It is an odd hour of the day or night…The phone rings…or a knock at the door…and the invitation is given…a gathering, right now, come as you are, or don’t come at all.
It was one of the things that teen agers did in the 50’s and 60’s. People would show up in pajamas or whatever. Come as you are parties have kept making brief reappearances in our pop culture since then with various twists.
In the late 80’s there was even a rocking top 40 hit by Peter Wolf about these gatherings. The music video had him hopping and bouncing down an idyllic busy downtown main street and everyone shows up at the city park for a dance.
I can see it happening with a group twitter or text invitation these days.
The invitation comes at an unexpected time, whether we are prepared or not, will we respond?
Abraham was sitting in the hot sun, his life stuck, at a dead end, when three strangers show up. It is a mysteries encounter, it switches back and forth from angels in disguise to the hidden presence of the Almighty come to pay a visit. And Abraham entertains angels unawares. Abraham responds to the first come as you are party, and the unexpected event happens at his home, and Abraham’s dead end future bursts wide open.
Probably one of the most famous icons depicts this encounter. Three winged beings seated at table. The icon is sometimes called the Hospitality of Abraham. Sometimes it is called the Trinity. Interesting how this image of the triune God has prominent hospitality connotations.
The divine image as hospitality in motion, as surprising visitor, as unexpected invitation, as entertaining sudden guests who are dangerous and powerful.
Abraham’s encounter provides a strong contrast to the next visit that the three mysterious strangers make in their walk across the land, where they are threatened and abused.
The stranger as threat and victim or the stranger as a holy encounter.
God has that effect on people.
Hospitality is an appropriate theme for Lent, because it is ultimately about meeting God, encountering the holy.
The thing about the doctrine of the Trinity is that it is a dynamic relationship of mutual loving and giving to the other. And that dynamo of relations is based not on similarity but rather on difference and distinctiveness. In order for there to be a relationship there has to be the other, there has to be difference.
The heart of the Trinity is otherness and communion all at once. This says something about God and the image of God stamped into creation. It is about communion amidst diversity, not despite diversity but because of it. Otherness and holiness are intertwined.
Our culture is based largely on a sort of basic level of tolerance of diversity that is narrowly defined and controlled by washing over difference, while at the same time our culture is also organized around associations based on similarity. The founding assumption of our society is that difference is destructive, so we have to either pretend it isn’t there or circle the wagons into societies of sameness.
But triune communion and divine hospitality call us into something much deeper than tolerance and sameness. They call us to the holy encounter of the unknown, of being open to unexpected visitors, and even more than that, to seek them out.

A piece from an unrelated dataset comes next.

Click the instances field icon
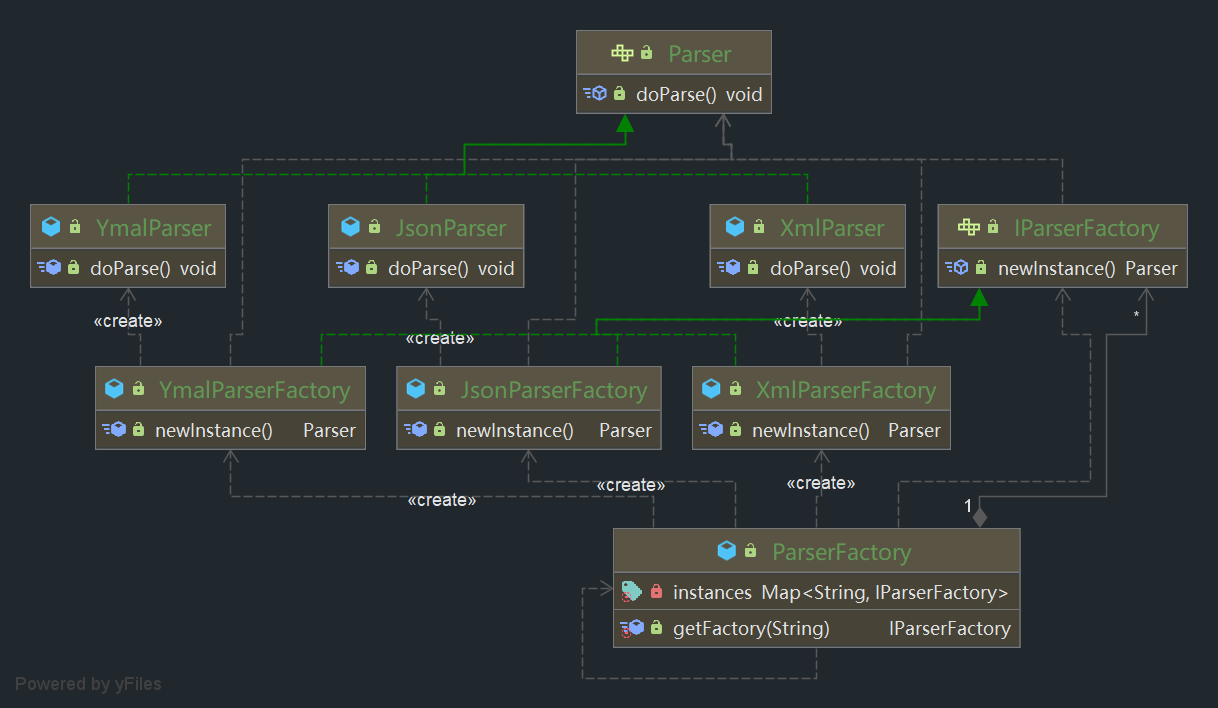Screen dimensions: 1218x708 tap(631, 592)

The parable of the great banquet has this image of God as the one seeking out anyone who will respond, who will show up as they are, God seeking out the poor, the crippled, the lame, the blind, going down roads and lanes compelling whoever is met to come fill the House that has so much room. Some respond to the invitation some do not.
The troubling hospitality of divine communion seeks us out and in turn compels us to do likewise, to seek out, to invite.

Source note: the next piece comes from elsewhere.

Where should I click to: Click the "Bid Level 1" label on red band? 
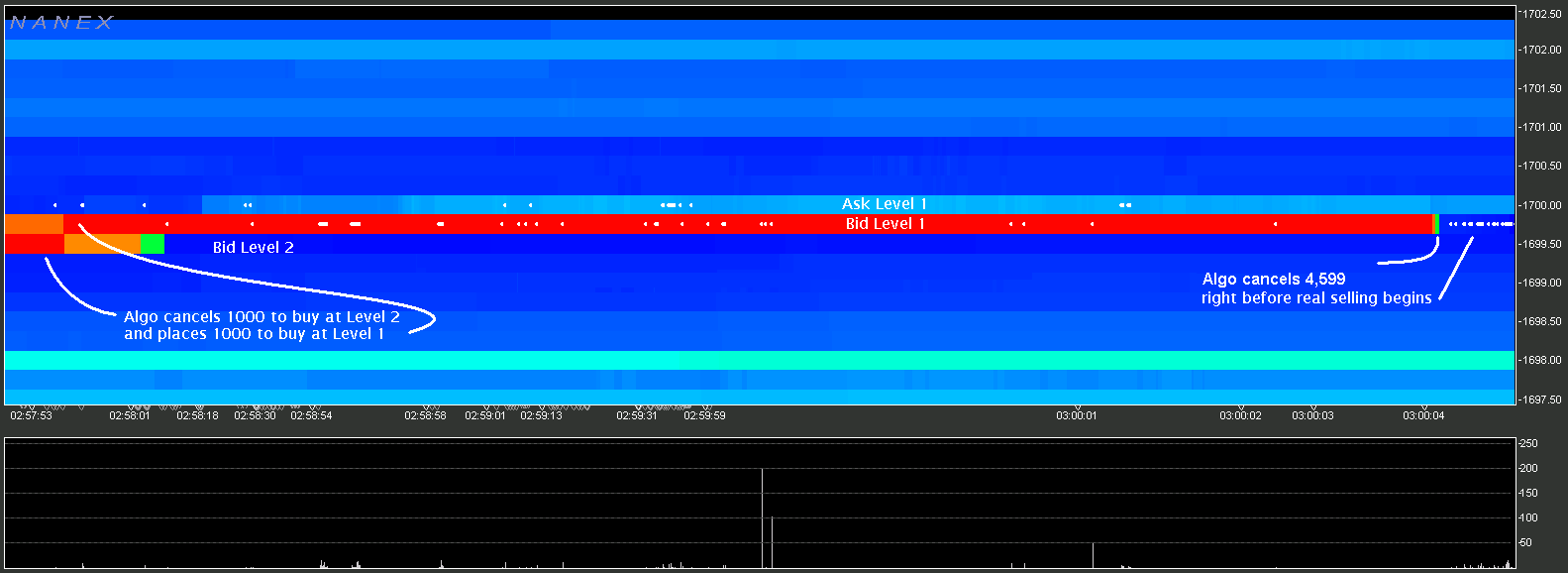point(885,224)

Remember that it is God that we are hoping to encounter.
What does this troubling hospitality of divine communion look like? Ultimately it is the person of Christ that fully embodies this invasive holiness.
What would it look like for us to practice this divine hospitality of disruptive invitation?
How do we practice a hospitality that is active not passive, that doesn’t just wait around?
How do we practice this hospitality that not only gives but also receives? Sometimes we are the one who is invited, sometimes we are the guest, sometimes we are the holy visitor in need, who is receptive and open.
How do we practice this hospitality that makes room for those who have run out of room, which frees those who are stuck in sameness and that troubles those whose lives are walled off by the convenience and safety of mere tolerance?
What would it look like to live this hospitality of encountering the holy and the holy one and being willing to be unsettled by the addition of new constellations to our limited universe?
We are entertaining angels unaware.
When the call comes, when the knock is heard on the door, when the invitation goes out that there is a gathering, right now, to go as we are… what will we do?
The banquet of the triune God who is one yet three, who is other, who is communion, who is hospitality itself-the encounter beckons, right now, with each breath, with each person, in bread and wine, in the holy strangers that surround us as a great cloud of witnesses.